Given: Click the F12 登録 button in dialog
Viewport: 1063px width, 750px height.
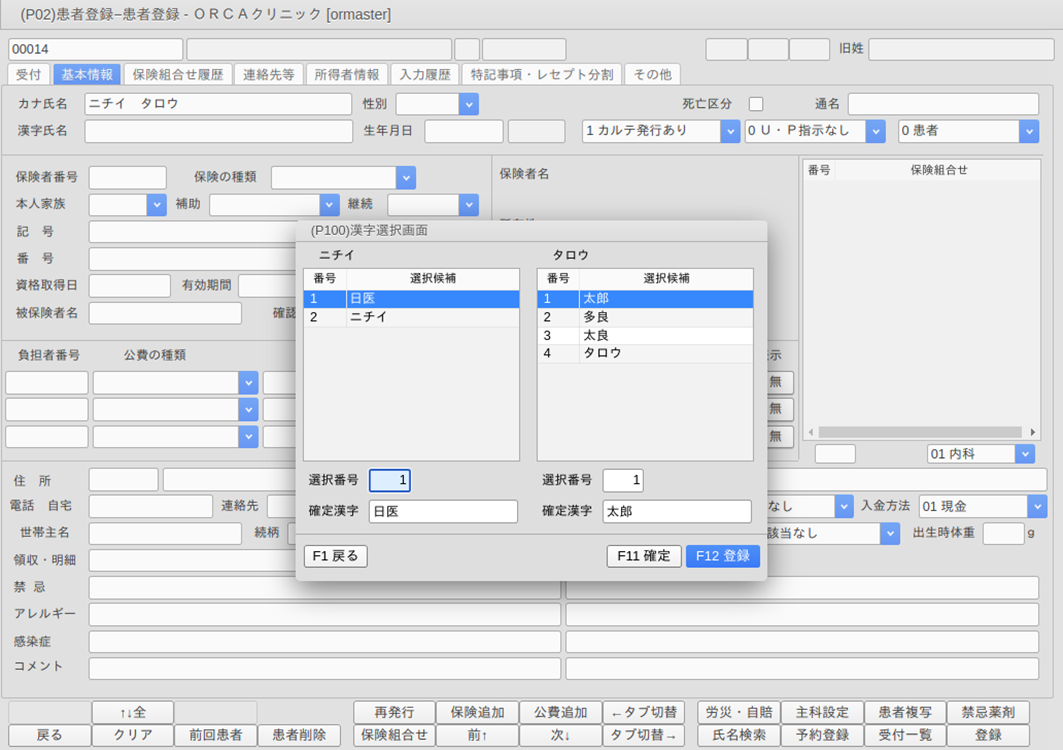Looking at the screenshot, I should click(722, 556).
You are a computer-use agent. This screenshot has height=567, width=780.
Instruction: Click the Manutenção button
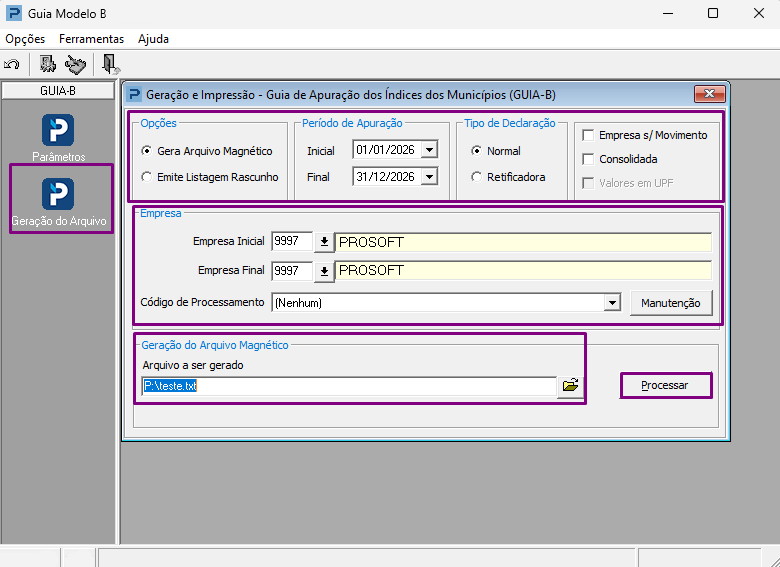pyautogui.click(x=671, y=303)
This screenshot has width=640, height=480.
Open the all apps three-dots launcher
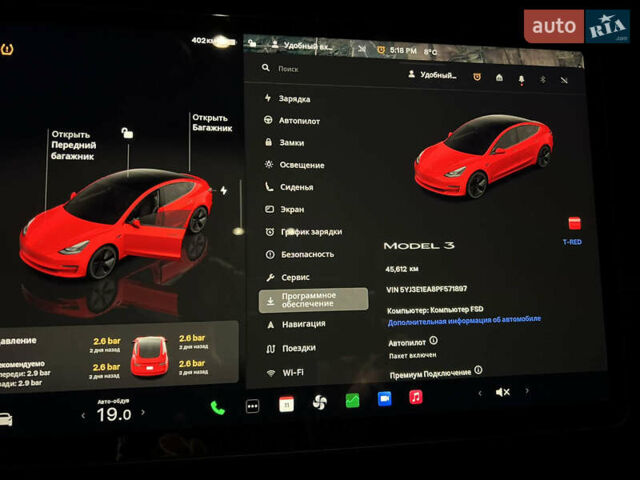tap(252, 406)
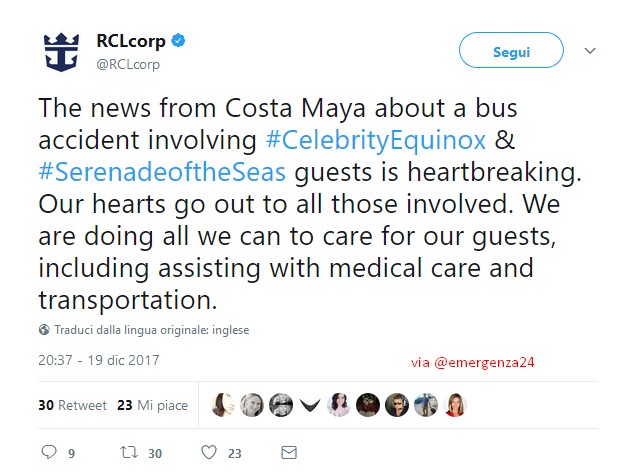
Task: Click the reply speech bubble icon
Action: [x=49, y=452]
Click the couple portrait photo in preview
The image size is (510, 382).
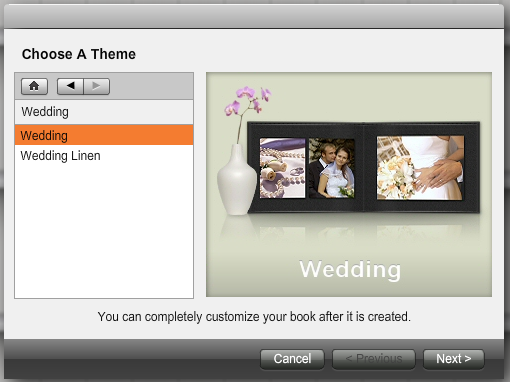332,168
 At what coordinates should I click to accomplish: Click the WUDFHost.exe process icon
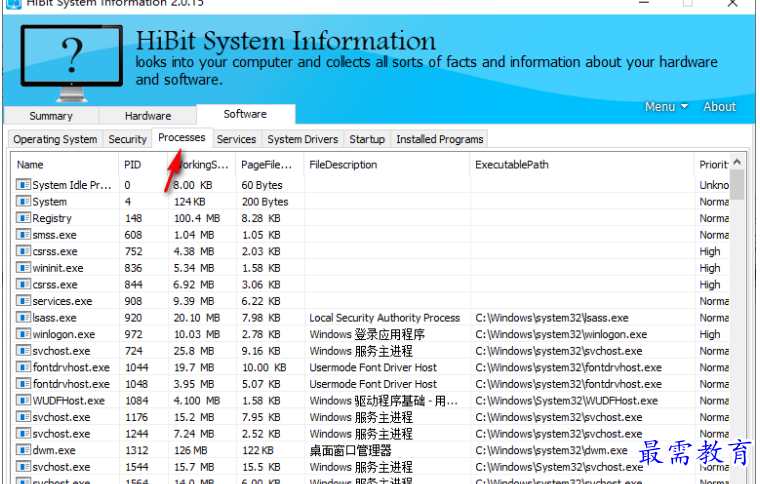tap(23, 401)
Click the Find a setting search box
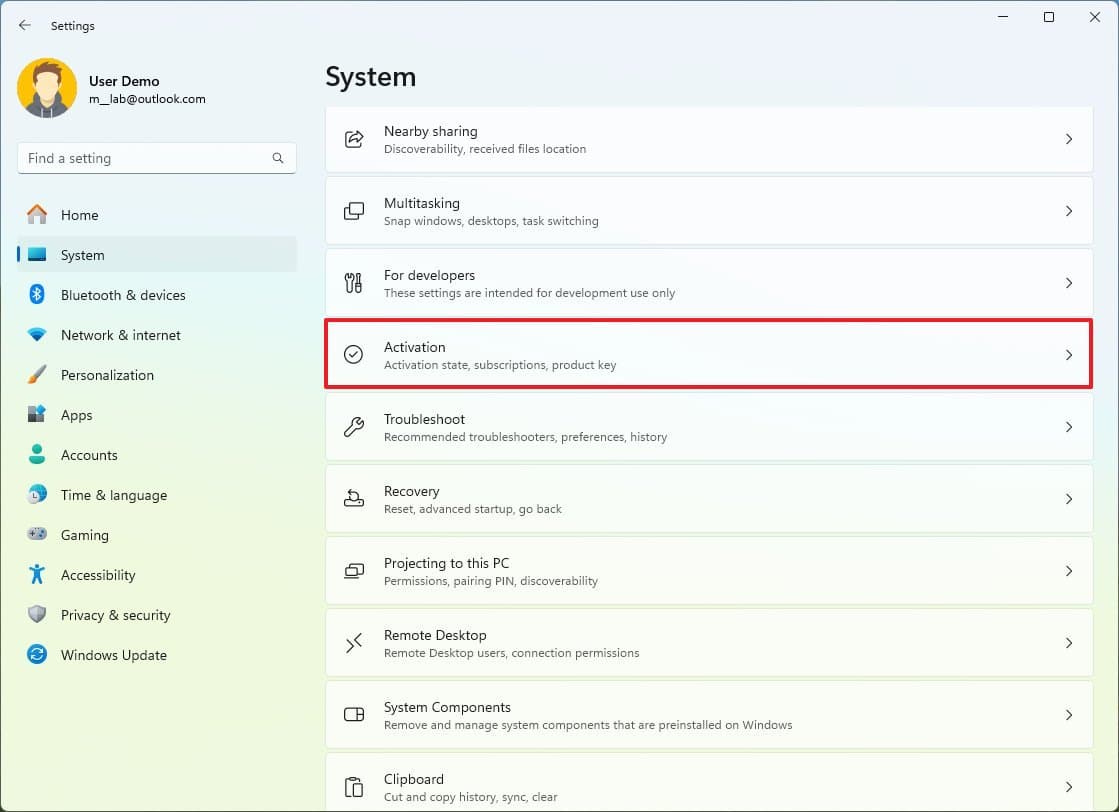This screenshot has height=812, width=1119. tap(145, 158)
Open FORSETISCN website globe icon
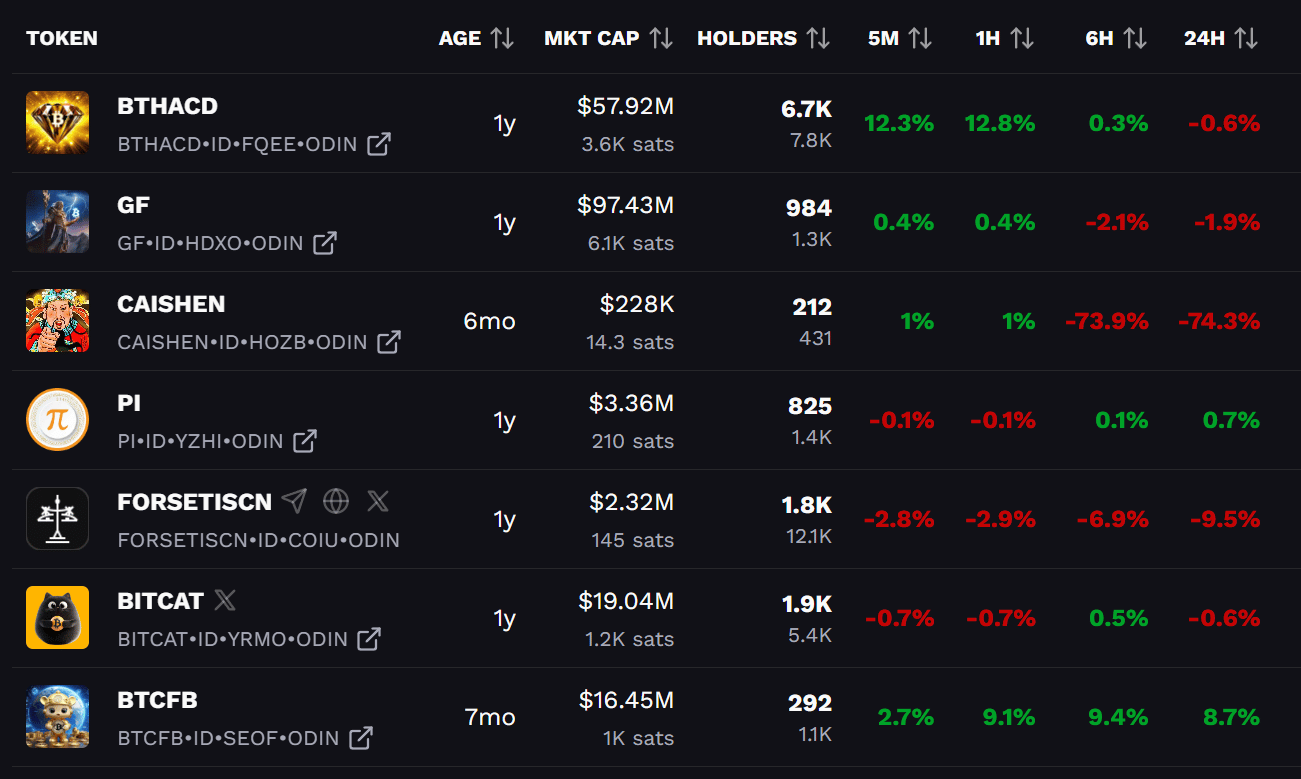 (336, 501)
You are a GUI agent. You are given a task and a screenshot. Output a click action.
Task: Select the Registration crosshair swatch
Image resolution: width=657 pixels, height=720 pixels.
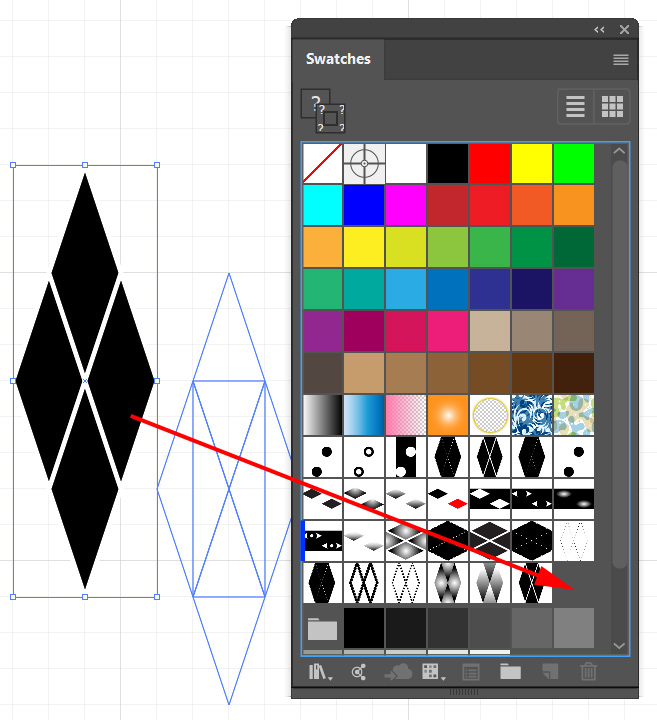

▶ **Work required**:
Can you retype every line above word for word, leaving out the pictures?

▶ **Worked answer**:
Given: Click the F12 登録 button in dialog
Viewport: 1063px width, 750px height.
Looking at the screenshot, I should click(722, 556).
You are a computer-use agent. This screenshot has height=567, width=780.
Instruction: Click the Manutenção button
pyautogui.click(x=671, y=303)
This screenshot has width=640, height=480.
Open the all apps three-dots launcher
tap(252, 406)
Task: Click the reply speech bubble icon
Action: [x=49, y=452]
Click the couple portrait photo in preview
The image size is (510, 382).
332,168
 At what coordinates should I click to accomplish: Click the WUDFHost.exe process icon
tap(23, 401)
Click the Find a setting search box
This screenshot has height=812, width=1119. tap(145, 158)
Open FORSETISCN website globe icon
 (336, 501)
You are a GUI agent. You are given a task and a screenshot. Output a click action.
Task: Select the Registration crosshair swatch
Image resolution: width=657 pixels, height=720 pixels.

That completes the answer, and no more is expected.